Work task: Would you please copy every line from the records that contains the word "agent"?

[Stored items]
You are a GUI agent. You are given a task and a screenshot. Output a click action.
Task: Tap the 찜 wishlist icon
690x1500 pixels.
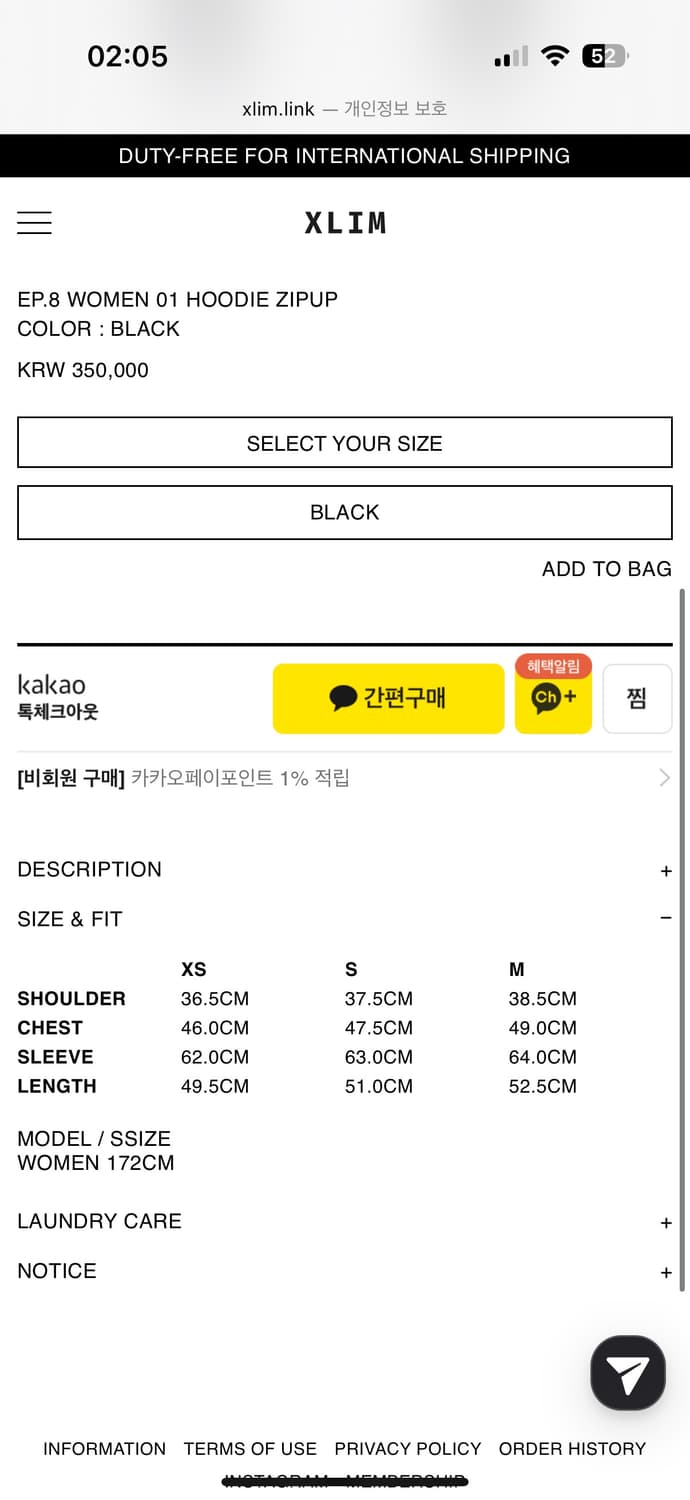[637, 698]
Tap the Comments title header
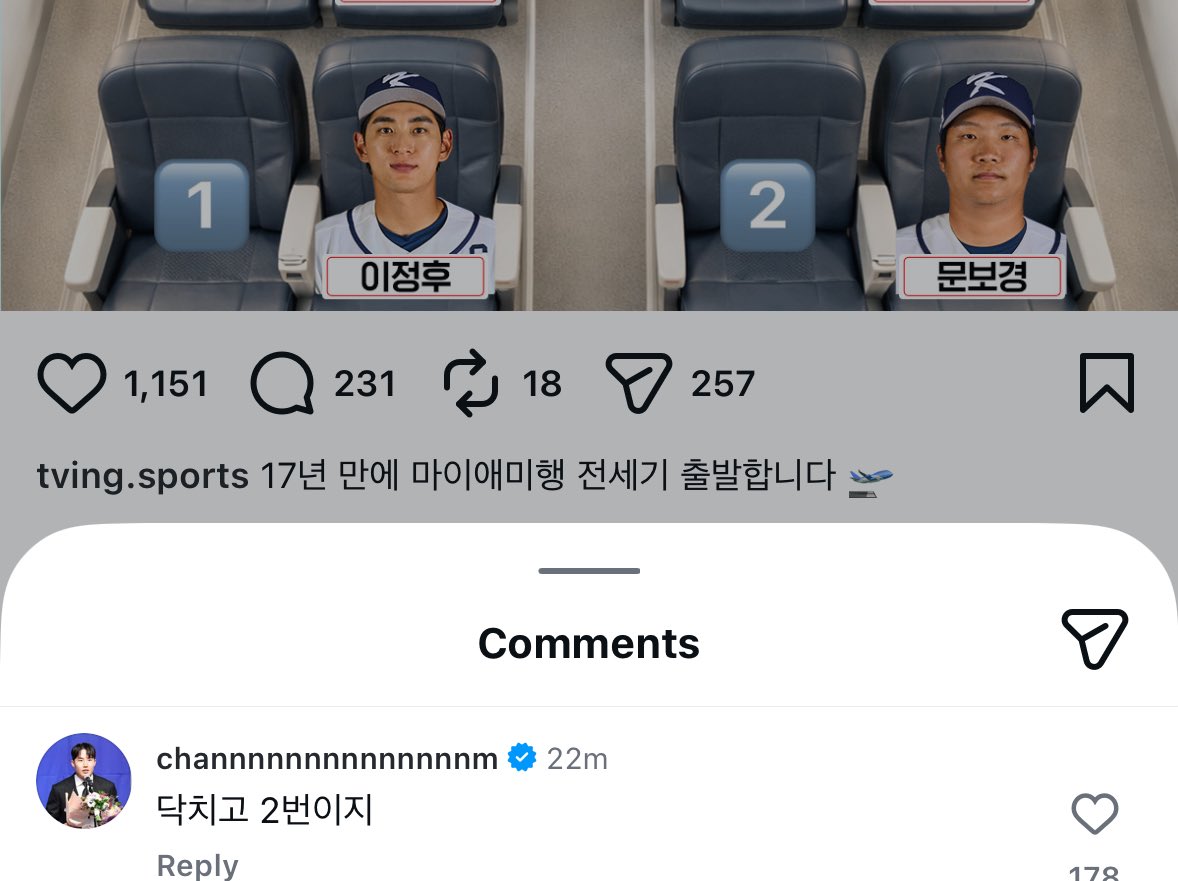This screenshot has height=881, width=1178. pyautogui.click(x=589, y=644)
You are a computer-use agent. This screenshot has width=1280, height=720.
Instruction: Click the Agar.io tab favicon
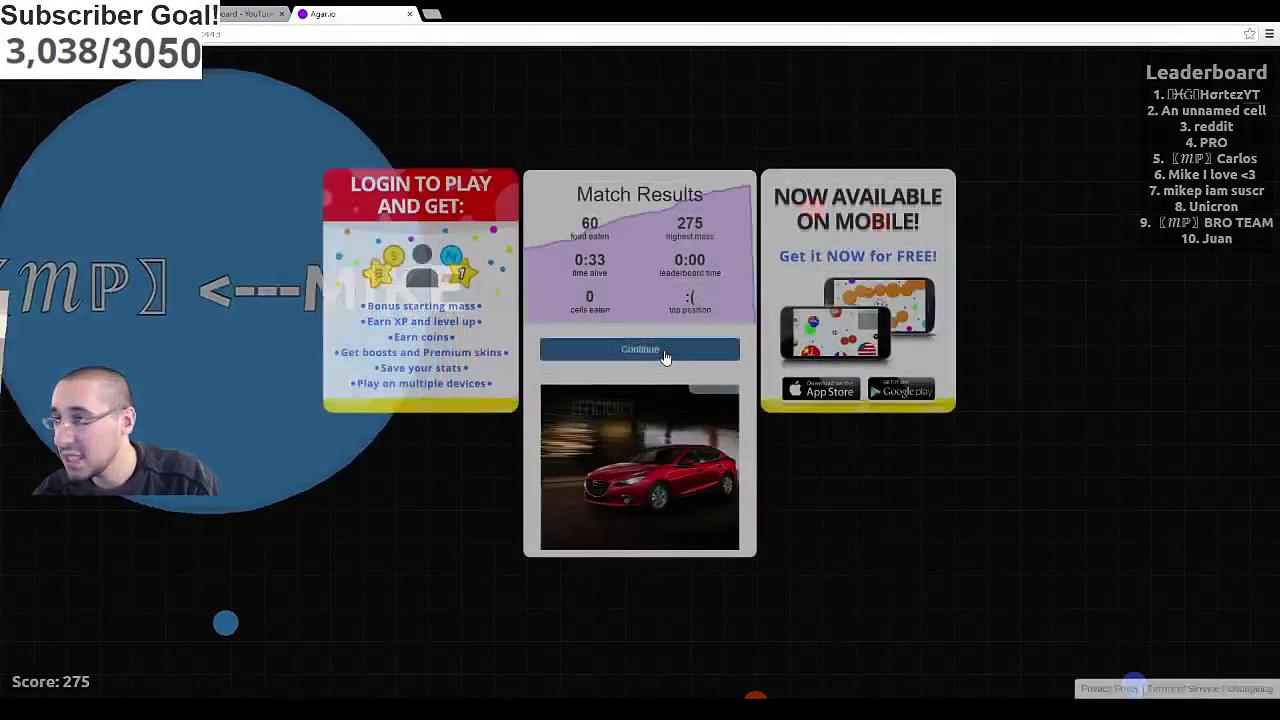tap(302, 14)
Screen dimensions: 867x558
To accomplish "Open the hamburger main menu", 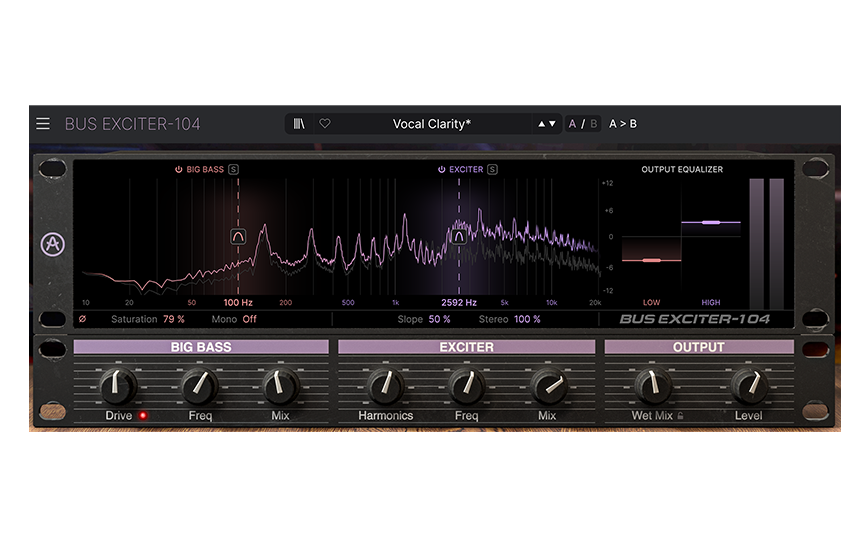I will click(43, 124).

Reply:
You are a GUI agent. You are given a task and a screenshot. Output a click action.
You are a computer-use agent. This screenshot has width=1280, height=720.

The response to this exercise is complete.